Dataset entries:
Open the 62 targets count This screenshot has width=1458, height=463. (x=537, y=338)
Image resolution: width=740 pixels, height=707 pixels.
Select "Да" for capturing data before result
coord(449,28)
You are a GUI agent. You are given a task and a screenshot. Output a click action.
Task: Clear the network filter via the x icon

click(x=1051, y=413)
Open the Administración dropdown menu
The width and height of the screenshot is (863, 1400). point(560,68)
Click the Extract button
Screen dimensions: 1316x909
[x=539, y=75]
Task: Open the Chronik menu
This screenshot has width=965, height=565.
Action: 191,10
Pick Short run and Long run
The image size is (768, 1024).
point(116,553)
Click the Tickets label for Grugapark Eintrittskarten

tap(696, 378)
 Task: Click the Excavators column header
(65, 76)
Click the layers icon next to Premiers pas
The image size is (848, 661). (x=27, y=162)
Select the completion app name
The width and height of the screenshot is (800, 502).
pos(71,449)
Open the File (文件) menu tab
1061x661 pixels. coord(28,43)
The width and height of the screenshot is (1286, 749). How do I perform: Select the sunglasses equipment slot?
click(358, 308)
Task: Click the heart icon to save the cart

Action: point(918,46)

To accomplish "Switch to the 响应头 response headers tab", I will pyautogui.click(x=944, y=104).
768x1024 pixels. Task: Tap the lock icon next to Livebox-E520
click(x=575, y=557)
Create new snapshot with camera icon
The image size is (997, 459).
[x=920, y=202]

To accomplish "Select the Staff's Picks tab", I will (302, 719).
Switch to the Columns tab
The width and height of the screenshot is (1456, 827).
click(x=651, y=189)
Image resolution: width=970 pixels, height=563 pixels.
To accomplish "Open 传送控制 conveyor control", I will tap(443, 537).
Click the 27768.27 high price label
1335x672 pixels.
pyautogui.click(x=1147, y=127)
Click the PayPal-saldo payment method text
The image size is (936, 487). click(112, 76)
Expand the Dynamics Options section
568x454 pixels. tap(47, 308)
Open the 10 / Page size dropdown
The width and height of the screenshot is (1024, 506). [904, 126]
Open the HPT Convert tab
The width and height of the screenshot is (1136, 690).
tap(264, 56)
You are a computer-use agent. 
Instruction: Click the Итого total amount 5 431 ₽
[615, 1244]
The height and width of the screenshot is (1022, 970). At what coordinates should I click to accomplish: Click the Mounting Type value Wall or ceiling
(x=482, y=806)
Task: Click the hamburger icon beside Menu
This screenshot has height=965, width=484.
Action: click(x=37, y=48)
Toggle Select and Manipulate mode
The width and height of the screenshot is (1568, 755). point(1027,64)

--- WHAT THE TASK REQUIRES ---
The entries need to be set down again in full, with no word changed.

--- WRITTEN REPLY ---
Open the 62 targets count This screenshot has width=1458, height=463. (x=537, y=338)
Image resolution: width=740 pixels, height=707 pixels.
Select "Да" for capturing data before result
coord(449,28)
You are a GUI agent. You are given a task and a screenshot. Output a click action.
Task: Clear the network filter via the x icon

click(x=1051, y=413)
Open the Administración dropdown menu
The width and height of the screenshot is (863, 1400). point(560,68)
Click the Extract button
Screen dimensions: 1316x909
[x=539, y=75]
Task: Open the Chronik menu
This screenshot has width=965, height=565.
Action: 191,10
Pick Short run and Long run
The image size is (768, 1024).
point(116,553)
Click the Tickets label for Grugapark Eintrittskarten

tap(696, 378)
 Task: Click the Excavators column header
(65, 76)
Click the layers icon next to Premiers pas
The image size is (848, 661). (x=27, y=162)
Select the completion app name
The width and height of the screenshot is (800, 502).
pos(71,449)
Open the File (文件) menu tab
1061x661 pixels. coord(28,43)
The width and height of the screenshot is (1286, 749). How do I perform: Select the sunglasses equipment slot?
click(358, 308)
Task: Click the heart icon to save the cart

Action: point(918,46)

To accomplish "Switch to the 响应头 response headers tab", I will pyautogui.click(x=944, y=104).
768x1024 pixels. Task: Tap the lock icon next to Livebox-E520
click(x=575, y=557)
Create new snapshot with camera icon
The image size is (997, 459).
[x=920, y=202]

To accomplish "Select the Staff's Picks tab", I will (302, 719).
Switch to the Columns tab
The width and height of the screenshot is (1456, 827).
click(x=651, y=189)
Image resolution: width=970 pixels, height=563 pixels.
To accomplish "Open 传送控制 conveyor control", I will tap(443, 537).
Click the 27768.27 high price label
1335x672 pixels.
pyautogui.click(x=1147, y=127)
Click the PayPal-saldo payment method text
The image size is (936, 487). click(112, 76)
Expand the Dynamics Options section
568x454 pixels. tap(47, 308)
Open the 10 / Page size dropdown
The width and height of the screenshot is (1024, 506). [904, 126]
Open the HPT Convert tab
The width and height of the screenshot is (1136, 690).
tap(264, 56)
You are a computer-use agent. 
Instruction: Click the Итого total amount 5 431 ₽
[615, 1244]
The height and width of the screenshot is (1022, 970). At what coordinates should I click to accomplish: Click the Mounting Type value Wall or ceiling
(x=482, y=806)
Task: Click the hamburger icon beside Menu
This screenshot has height=965, width=484.
Action: click(x=37, y=48)
Toggle Select and Manipulate mode
The width and height of the screenshot is (1568, 755). point(1027,64)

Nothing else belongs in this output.